“Okay.”
“You’ll have to be patient,” I add.
“I can do that.”
“Can you?” I raise my eyebrows. Celine shoves my chest playfully, and I pull her into a headlock, then bring her hand up to my mouth. “Don’t give up on me,” I whisper against her knuckles.
She pulls free of my hold, her expression fierce. “Never.”
“How touching.” Alistair’s ghostly drawl glides through the air, and Celine rounds on him.
“Stop doing that,” she insists. “It’s creepy.”
“You wound me.” He dips his head, but doesn’t bother hiding his grin.
Celine opens her mouth, then shuts it, shaking her head and marching toward her apartment. We follow her up the internal staircase and down the hall, stopping outside the familiar corner unit. She unlocks the door, three different locks clinking as she works.
When we step inside, she locks them all back while I try to see Celine’s place through Alistair’s eyes. As always, it’s meticulously clean and organized. Every framed piece of art, while inexpensive, hangs evenly on her light green walls. It’s warm, welcoming, and the exact opposite of my dull, boring bachelor pad.
Her attached kitchen is spotless, with one lonely plate rinsed and stacked in a dish organizer beside the sink. Even the tassels on the floor mat are stretched in the same direction, and I can picture her nudging them into place with her toes whenever they get out of line.
“Can I get either of you something to drink?” Celine asks, twisting her hands together before she realizes what she’s doing and drops them to her sides. Her nervousness disorients me.
“I’m good,” I say.
Alistair, meanwhile, is busy examining the art on the walls like he expects to discover a secret Monet. “Nothing for me, angel.”
Celine mutters something, but my hearing isn’t strong enough to catch it. Alistair’s lips twitch, and I feel a sting of jealousy that he got a piece of her I didn’t.Cut that shit out.She isn’t a bone to fight over.
Determined not to be weird, I stride to the couch, drop to my usual spot, and clear my throat. “If we’re doing the whole transparency thing, you should know I killed the demon, Alistair. Celine had nothing to do with it.”
“Luca,” she hisses. Air blows by my ear a second before the throw pillow smacks me in the face with the force of a brick. My head rocks to the side, and I see stars.
“You don’t get to make dangerous decisions to protect me,” I tell her, refusing to budge even if it means she beats me to death with her pillows.
“Because that isn’t exactly what you did when you did the—you know what.” She opens her eyes comically wide, then blinks slowly.
It’s ridiculous. I can only hope that’s not how I actually look when I turn someone to stone. That’s embarrassing. “Gods, that was awful,” I blurt. “If you’re going to act it out, don’t forget to sweep the asshole up.”
Celine swats me with the pillow again, this time on the other side of my head.
Alistair sinks gracefully onto the couch at my side. “Fascinating.”
“Don’t call us fascinating,” I snap. “You sound like a sunburned tourist visiting an aquarium for the first time. We aren’t fish.”
Alistair, typically the patron saint of calm and collected, chokes on his laughter. “It’s hardly a criticism, Luca. I’ve just never seen two people more determined to be hostile and selfless at the same time.”
“I’m not selfless,” Celine insists, her voicestrained.

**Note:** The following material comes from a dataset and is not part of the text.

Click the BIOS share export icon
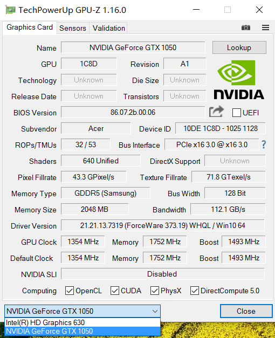 click(216, 112)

I chuckle. Of course she takes offense at that part, but doesn’t care if she seems hostile.
“Look, Alistair,” I say, trying to bring us back to the point. “Celine didn’t do anything wrong. She happened to be hot as fuck while in the path of a dick.”
“Way to make me come across like some quivering damsel in distress.” She glares at me, malicious intent in her eyes. This time, when she swings the pillow my way, I snatch it from her hand and sit on it.

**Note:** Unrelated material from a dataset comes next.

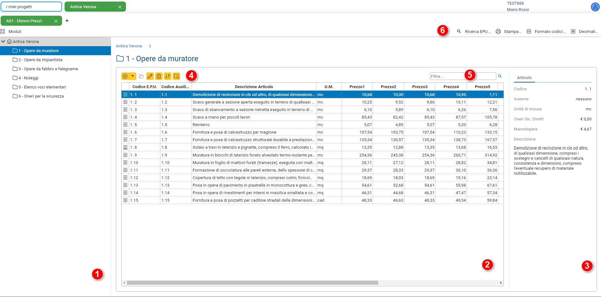The height and width of the screenshot is (297, 601).
Task: Switch to the I miei progetti tab
Action: (31, 7)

“I never said you were quivering. The prick pulled a knife on you, and I stepped in. I would do it again—stop glaring at me. We’ve been over this,” I remind her. “And I won’t apologize for doing what needed to be done.”
“And now Ciprian is sniffing around,” she huffs, tossing her hands up in the air. “I’m going to change into something I can let my wings out in. Don’t talk about anything important until I get back.”